On pense que c'est dur mais je trouve que ces tournois ont leur charme. C'est toute la difficulté de ce sport... Et quand on réflechi à toutes les épreuves que j'ai traversées, je me dis que c'est déjà une victoire. Marcher, être dans ces tournois là, jouer et pouvoir battre des joueuses qui sont 300e, 400e, 500e mondiale. On veut toujours plus, mais je ne pense pas à ce qu'il s'est passé avant mais plutôt ce qu'il va se passer plus tard. Les tournois de seconde zone font partie du jeu, et je suis prête pour ça.

 

Des tournois qui ont un charme particulier ?

Bien sûr, et je n'ai pas ce manque-là de jouer devant des gens. J'ai gagné des grands tournois, battu des numéro 1 mondiales... Ce n'est pas un peu de vent ou un terrain qui est cassé qui vont me perturber pour atteindre mes objectifs.

 

"Patrick (Mouratoglou) pas de nouvelles... et tant mieux"

Pendant vos pauses, avez-vous gardé contact avec des joueuses du circuit, ou Patrick Mouratoglou, avec qui vous avez longtemps collaboré, notamment lors de votre victoire à Madrid ?

Avec les joueuses non... Les filles quoi. Généralement elles ne sont pas très amicales (sourires).
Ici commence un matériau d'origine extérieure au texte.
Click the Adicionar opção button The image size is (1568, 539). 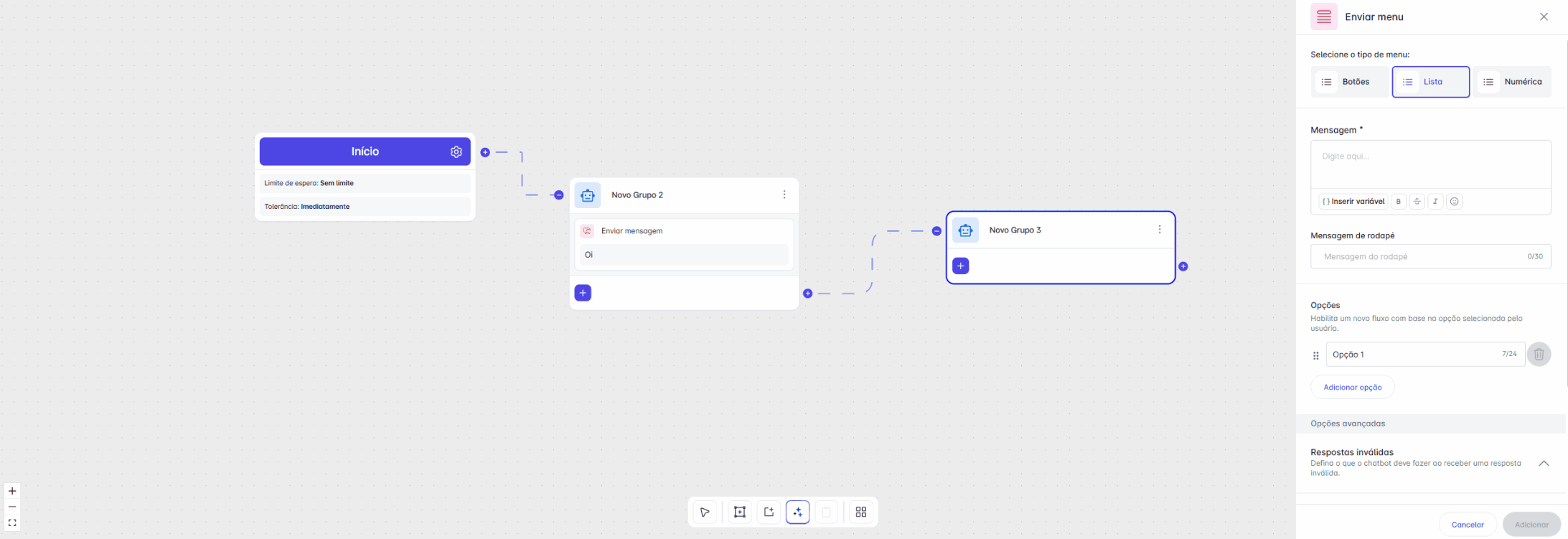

Enfin j'en ai eu quelques unes... Mais je n'avais pas besoin d'être dans le milieu du tennis pour avoir du contact, j'avais mes amis à côté. En revanche, j'étais plutôt en contact avec des joueurs, des garçons. Et non, Patrick pas de nouvelles... Et tant mieux (sourires).

 

Vous avez disputé trois tournois Futures depuis janvier... Quels sont vos objectifs pour la suite ?

Je vais disputer le tournoi Futures de Calvi (50.000$). L'idée est de rapidement atteindre la 500, 400e place mondiale avant Roland-Garros pour pouvoir faire ma demande de wild-card. Et si ce n'est pas Roland-Garros, ce sera Wimbledon, et si ce n'est pas Wimbledon, ce sera peut-être l'année prochaine... Je ne me mets pas une date précise pour atteindre un objectif particulier. J'avance en fonction de moi.